Hi! Some of our users are confused by the Reason squeue sometimes gives for why their jobs are pending: when nodes are drained, even outside of the partition a job has been submitted to, squeue still lists those nodes names in the "Reason" field. For instance, job 9691308 has been submitted to the "hns" partition, in which sh-27-11 is drained: # scontrol show partition hns PartitionName=hns [...] Nodes=sh-17-12,sh-27-[11-20],gpu-27-21 [...] # sinfo -p hns PARTITION AVAIL TIMELIMIT NODES STATE NODELIST hns up infinite 1 drain sh-27-11 hns up infinite 8 mix sh-27-[12-16,18-20] hns up infinite 3 alloc gpu-27-21,sh-17-12,sh-27-17 The job is pending with a "Reason" of "ReqNodeNotAvailable": # scontrol show job 9691308 JobId=9691308 JobName=CDf14r6 JobState=PENDING Reason=ReqNodeNotAvail,_UnavailableNodes:gpu-14-[4,6],sh-27-11 Dependency=(null) [...] Partition=hns AllocNode:Sid=sherlock-ln01:7726 ReqNodeList=(null) ExcNodeList=(null) NodeList=(null) [...] I guess it would be more user-friendly if the reason was "Resources", because ReqNodeNotAvailable makes it sound like the user explicitly requested a specific node, which he hasn't. And listing all the cluster nodes that are drained in _UnavailableNodes, including those that are not in the job's partition, doesn't help users figure things out either. So would it make sense to only report ReqNodeNotAvail when a specific node has been requested, or at least only list in _UnavailableNodes the nodes that would be considered to run the job if they were not drained? Thanks! -- Kilian
Hi Kilian. We're looking into this and will come back to you.

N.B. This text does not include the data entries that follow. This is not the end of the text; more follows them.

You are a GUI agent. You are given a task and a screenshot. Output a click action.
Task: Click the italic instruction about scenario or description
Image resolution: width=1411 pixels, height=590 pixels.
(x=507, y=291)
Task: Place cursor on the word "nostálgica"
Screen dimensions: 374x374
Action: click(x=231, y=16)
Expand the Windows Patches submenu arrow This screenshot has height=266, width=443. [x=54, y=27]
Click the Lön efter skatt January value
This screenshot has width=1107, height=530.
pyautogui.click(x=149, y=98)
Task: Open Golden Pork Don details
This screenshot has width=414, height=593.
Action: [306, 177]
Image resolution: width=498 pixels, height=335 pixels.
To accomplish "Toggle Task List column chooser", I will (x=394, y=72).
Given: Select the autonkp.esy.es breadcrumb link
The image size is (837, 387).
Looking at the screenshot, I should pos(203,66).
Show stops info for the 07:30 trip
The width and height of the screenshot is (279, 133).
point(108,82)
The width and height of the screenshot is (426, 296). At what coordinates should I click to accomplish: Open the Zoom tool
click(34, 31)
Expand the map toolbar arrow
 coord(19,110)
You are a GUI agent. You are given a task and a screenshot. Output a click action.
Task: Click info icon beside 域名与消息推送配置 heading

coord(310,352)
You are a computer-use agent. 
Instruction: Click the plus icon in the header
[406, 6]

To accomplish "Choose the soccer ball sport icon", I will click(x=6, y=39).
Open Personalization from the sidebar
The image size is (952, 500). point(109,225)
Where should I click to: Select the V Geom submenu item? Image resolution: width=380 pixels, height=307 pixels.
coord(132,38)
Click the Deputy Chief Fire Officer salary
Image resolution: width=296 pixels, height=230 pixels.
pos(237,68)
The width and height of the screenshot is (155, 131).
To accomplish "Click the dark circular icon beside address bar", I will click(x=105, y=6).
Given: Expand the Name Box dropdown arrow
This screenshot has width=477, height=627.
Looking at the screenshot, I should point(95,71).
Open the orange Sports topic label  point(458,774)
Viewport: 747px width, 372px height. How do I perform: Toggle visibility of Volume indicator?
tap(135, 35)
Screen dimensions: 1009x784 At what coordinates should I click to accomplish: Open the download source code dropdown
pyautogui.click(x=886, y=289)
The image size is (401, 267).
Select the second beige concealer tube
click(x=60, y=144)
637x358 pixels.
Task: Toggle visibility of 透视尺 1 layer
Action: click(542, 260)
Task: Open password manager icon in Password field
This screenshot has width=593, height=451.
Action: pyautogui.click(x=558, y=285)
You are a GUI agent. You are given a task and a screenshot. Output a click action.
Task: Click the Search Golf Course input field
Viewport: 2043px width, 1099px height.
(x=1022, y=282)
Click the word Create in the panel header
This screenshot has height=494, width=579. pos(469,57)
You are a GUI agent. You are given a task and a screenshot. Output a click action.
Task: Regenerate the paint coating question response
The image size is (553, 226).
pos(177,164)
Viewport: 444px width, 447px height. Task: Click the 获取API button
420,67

Kilian, can you please upload your slurm.conf and indicate a specific sinfo state and detailed job submission to reproduce this? I'm able to reproduce on 15.08 but not on 16.05 (where some changes to job reason logic have been made). We've a local copy of sherlock from 11 days ago and xstream from 19 days ago. Not sure if this is happening in any of these clusters or another one. Thanks.
I see the Machine Name in the bug is sherlock, anyhow a specific sinfo state + job submission would help. Also an updated slurm.conf just in case something changed during these days.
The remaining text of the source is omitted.